Comment on No JS, No CSS, No HTML: online "clubs" celebrate plainer websites
AlteredEgo@lemmy.ml 3 days ago
That is just stupid. How about a slighly more complex markdown.
What I really want is a P2P archive of all the relevant news articles of the last decades in markdown like in firefox “reader view”. And some super advanced LLM powered text compression so you can easily store a copy of 20% of them on your PC to share P2P.
Much of the information on the internet could vanish within months if we face some global economic crisis.
rottingleaf@lemmy.world 3 days ago
Nothing can be that advanced and zstd is good enough.
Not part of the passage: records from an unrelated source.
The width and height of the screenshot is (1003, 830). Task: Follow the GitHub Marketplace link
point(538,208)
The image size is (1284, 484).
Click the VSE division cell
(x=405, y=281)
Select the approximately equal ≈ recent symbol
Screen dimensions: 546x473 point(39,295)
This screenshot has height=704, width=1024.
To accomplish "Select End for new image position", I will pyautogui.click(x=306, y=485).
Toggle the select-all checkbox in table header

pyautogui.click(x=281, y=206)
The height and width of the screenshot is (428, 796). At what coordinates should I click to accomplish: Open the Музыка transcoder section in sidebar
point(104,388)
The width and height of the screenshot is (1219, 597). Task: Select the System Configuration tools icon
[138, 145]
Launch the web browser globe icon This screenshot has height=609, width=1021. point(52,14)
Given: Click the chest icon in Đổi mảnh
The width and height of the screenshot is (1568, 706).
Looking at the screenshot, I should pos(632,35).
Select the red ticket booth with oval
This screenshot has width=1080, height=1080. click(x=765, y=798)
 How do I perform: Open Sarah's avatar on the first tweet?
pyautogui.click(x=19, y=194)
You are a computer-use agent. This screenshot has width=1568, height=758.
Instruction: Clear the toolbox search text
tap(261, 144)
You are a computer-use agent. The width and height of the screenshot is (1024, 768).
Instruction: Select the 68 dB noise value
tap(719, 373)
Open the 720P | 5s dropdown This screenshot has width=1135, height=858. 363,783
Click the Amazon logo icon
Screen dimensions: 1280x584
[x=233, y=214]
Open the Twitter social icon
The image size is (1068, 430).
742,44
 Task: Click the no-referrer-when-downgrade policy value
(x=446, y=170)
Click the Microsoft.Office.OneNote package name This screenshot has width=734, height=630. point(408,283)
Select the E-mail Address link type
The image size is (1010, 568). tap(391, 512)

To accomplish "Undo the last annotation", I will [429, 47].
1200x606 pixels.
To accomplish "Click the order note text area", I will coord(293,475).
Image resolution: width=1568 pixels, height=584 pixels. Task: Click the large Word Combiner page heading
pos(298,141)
The idea is cool. With pure p2p exchange being a fallback, and something like trackers in bittorrent being the main center to yield nodes per space (suppose, there’s more than one such archive you’d want to replicate) and per partition (if it’s too big, then maybe it would make sense, but then some of what I wrote further should be reconsidered).
The problem of torrents and other stuff is that people only store what’s interesting to them.
If you have to store one humongous archive, and be able to efficiently search it, and avoid losing pieces - then, I think, you need partitioned roughly equal distribution of it over nodes.
The space of keys (suppose it’s hashes of blocks of the whole) is partitioned by prefix so that a node would store equal amount of blocks of every prefix. And first of all the values closest to the node’s identifier (a bit like in Kademlia) should be stored of those under that space. OK, I’m thinking the first sentence of this paragraph might even be unneeded.
The data itself should probably be in some supercool format where you don’t need to have it all to decompress only the small part you need, just the beginning with the dictionary and some interval.
There should also be, as a separate functionality of this system, search by keywords inside intervals, so that search would yield intervals where a certain keyword is encountered. With nodes indexing continuous intervals they can decompress and responding to search requests by those keywords. Ideally a single block should be possible to decompress having the dictionary. I suppose I should do my reading on compression algorithms and formats.
Probably search function could also involve returning Google-like context. Depending on the space needed.
Would also need some way to reward contribution, that is, to pay a node owner for storing and serving blocks.